Made in Britain, Inspired by India. How Dishoom is Putting British Hospitality on the Global Map
AG&G’s Michael Penfold on why Dishoom’s next move could redefine the reputation of British hospitality on a global stage.
It has recently been reported that Din Tai Fung (international restaurant business of Taiwanese origin) generates $27 million per-annum per-restaurant in the US. Now, as Dishoom gets ready to join Berenjak and Chotto Matte in crossing the Atlantic, the question is whether British hospitality can finally play on the same stage.
Let’s circle back to those numbers that are quite frankly staggering, Din Tai Fung’s US restaurants each generate around $27.4 million a year. That’s roughly half a million dollars a week, per site. In restaurant terms, that’s not performance—it’s nothing short of perfection.
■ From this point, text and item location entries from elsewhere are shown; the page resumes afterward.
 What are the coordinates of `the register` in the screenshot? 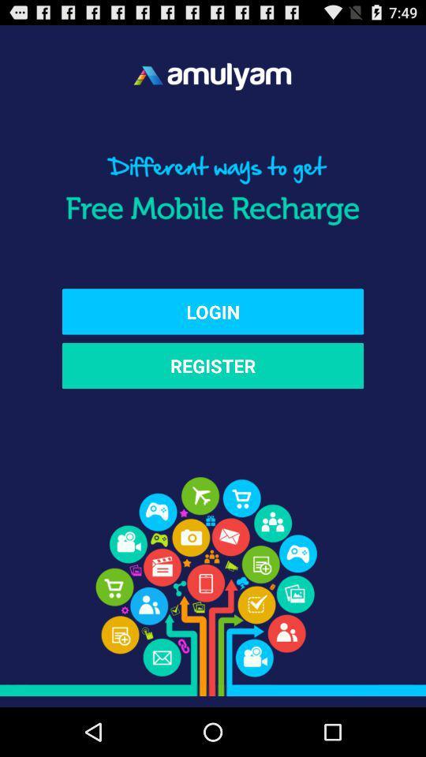 It's located at (213, 366).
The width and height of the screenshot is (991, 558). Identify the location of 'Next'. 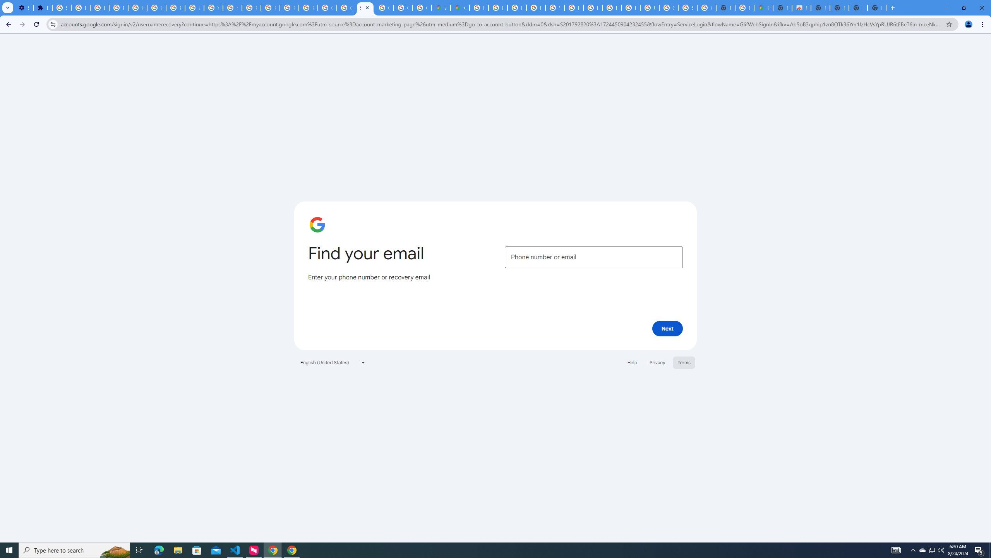
(668, 328).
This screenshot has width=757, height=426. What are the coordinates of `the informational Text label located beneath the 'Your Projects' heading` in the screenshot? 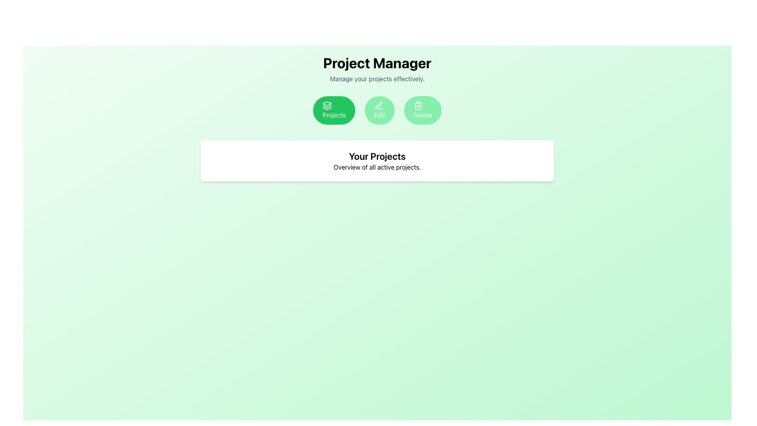 It's located at (377, 167).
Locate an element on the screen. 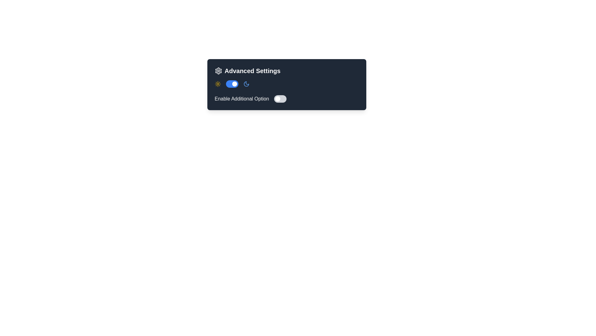 This screenshot has width=596, height=336. keyboard navigation is located at coordinates (246, 84).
Now let’s turn to Dishoom. With 15 restaurants across the UK and a recent £300 million valuation (a cool £20m per site), for a restaurant group that started as a love letter to Bombay’s Irani cafes and a symbol of multi-cultural Britain, it’s achieved what few British restaurant brands have: cult-like devotion at home and serious investor confidence abroad. Its recent partnership with an LVMH-backed investment firm (owners of Louis Vuitton and Moët amongst other major luxury brands) is a statement of intent. The plan? To crack America and beyond, starting with New York next year.
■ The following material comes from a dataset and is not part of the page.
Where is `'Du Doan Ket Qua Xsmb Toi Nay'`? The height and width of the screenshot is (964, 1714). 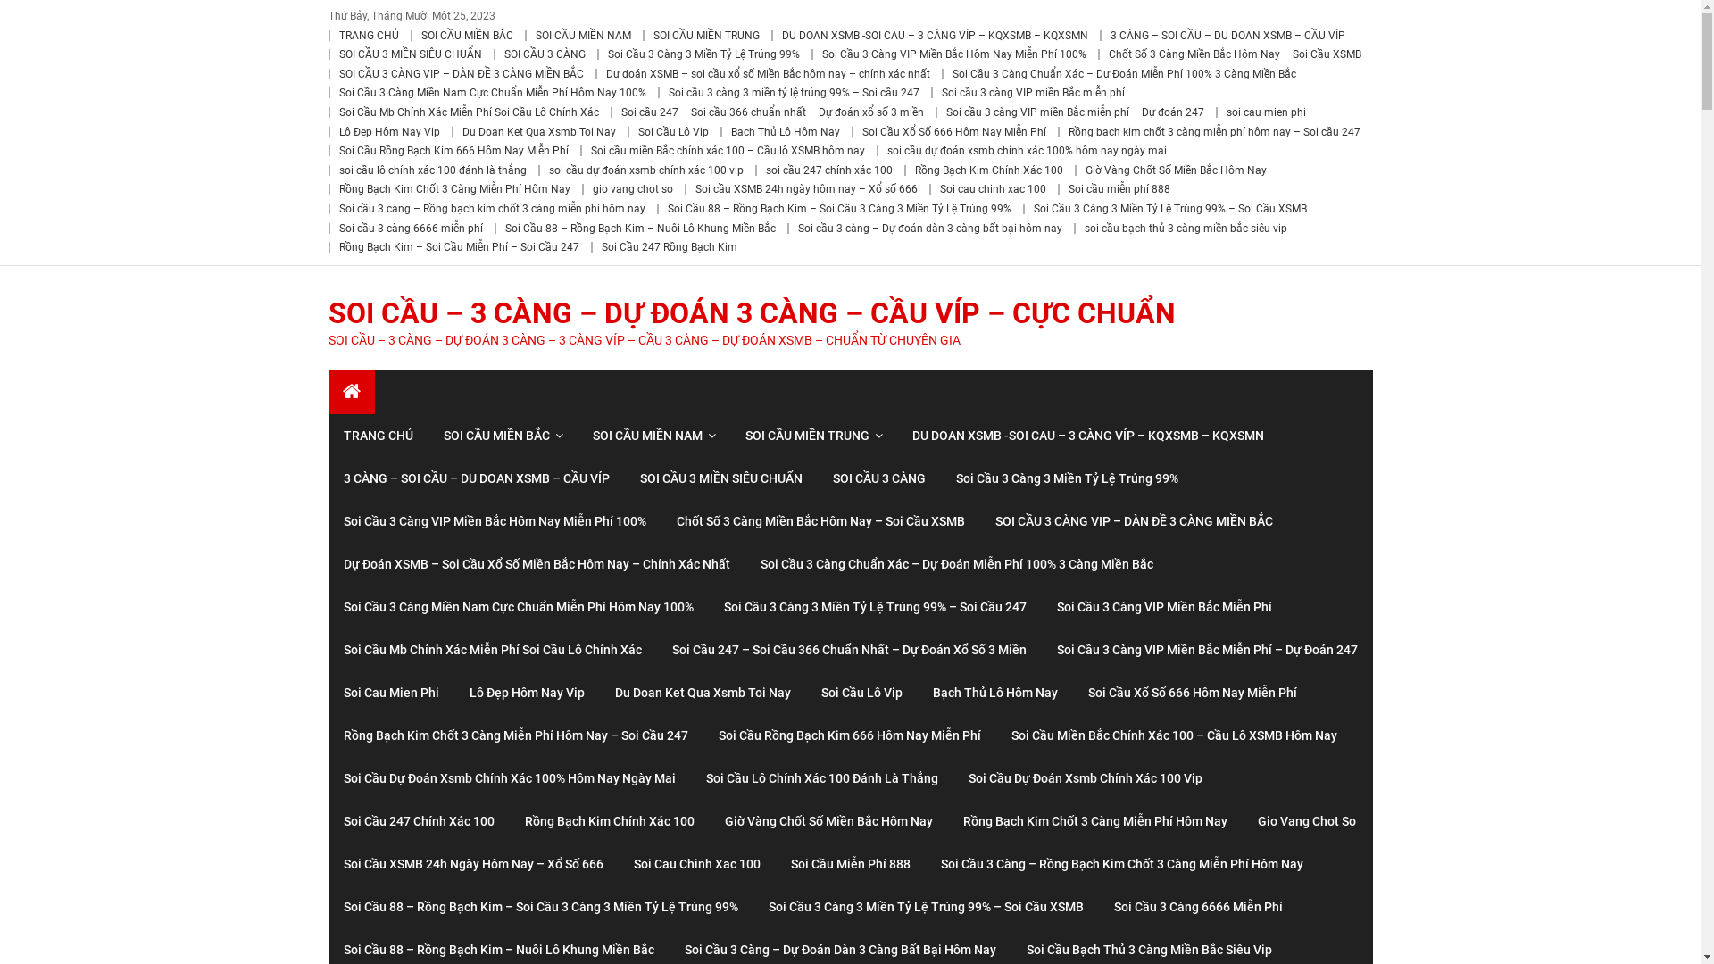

It’s an audacious step—and one that’s part of a long overdue shake up of the global restaurant landscape. British hospitality has no shortage of talent, often inspired by immigration and cultures beyond our shores, but it can suffer from chronic modesty. While American and Asian brands scale with swagger, we tend to perfect, polish, and hesitate. Dishoom’s move stateside is part of a watershed moment along with restaurant concepts such as Berenjak and Chotto Mate who have created huge success in the UK before expanding into the US.
Because let’s be clear: Dishoom isn’t just any restaurant brand. It’s a masterclass in narrative and nostalgia, marrying immaculate service with emotional storytelling. Every detail- from the quality of the food to fit out of its restaurants- feels considered, deliberate, and most importantly, genuine. That’s exactly the sort of experience diners, weary of corporate polish, are desperate for and will pay top dollar to frequent over and over again.
But the US market doesn’t reward timidity. Din Tai Fung didn’t reach its stratospheric numbers by expanding tentatively without taking risks—it has done so through relentless consistency and cultural resonance. If Dishoom wants to join that club, it needs to go in with the same conviction: quality over quantity, yes, but also scale over sentiment and perhaps most importantly, identifying the right locations.
The New York opening isn’t just another site—it’s a litmus test. Can a popular British hospitality brand with huge growth potential export its excellence without watering it down? Can a brand built on subtlety and soul survive in a market built on noise and speed?
If Dishoom can pull it off, it will mark more than a successful expansion—it’ll be further proof that British hospitality has finally shed its small-is-beautiful complex. Because when it comes to global potential, the numbers are there for the taking. Din Tai Fung has shown the ceiling. Dishoom might just be the one to smash through it.
And if it does, the next hospitality giant won’t be stamped “Born in the USA” or “Made in Taipei.” It’ll be unmistakably British.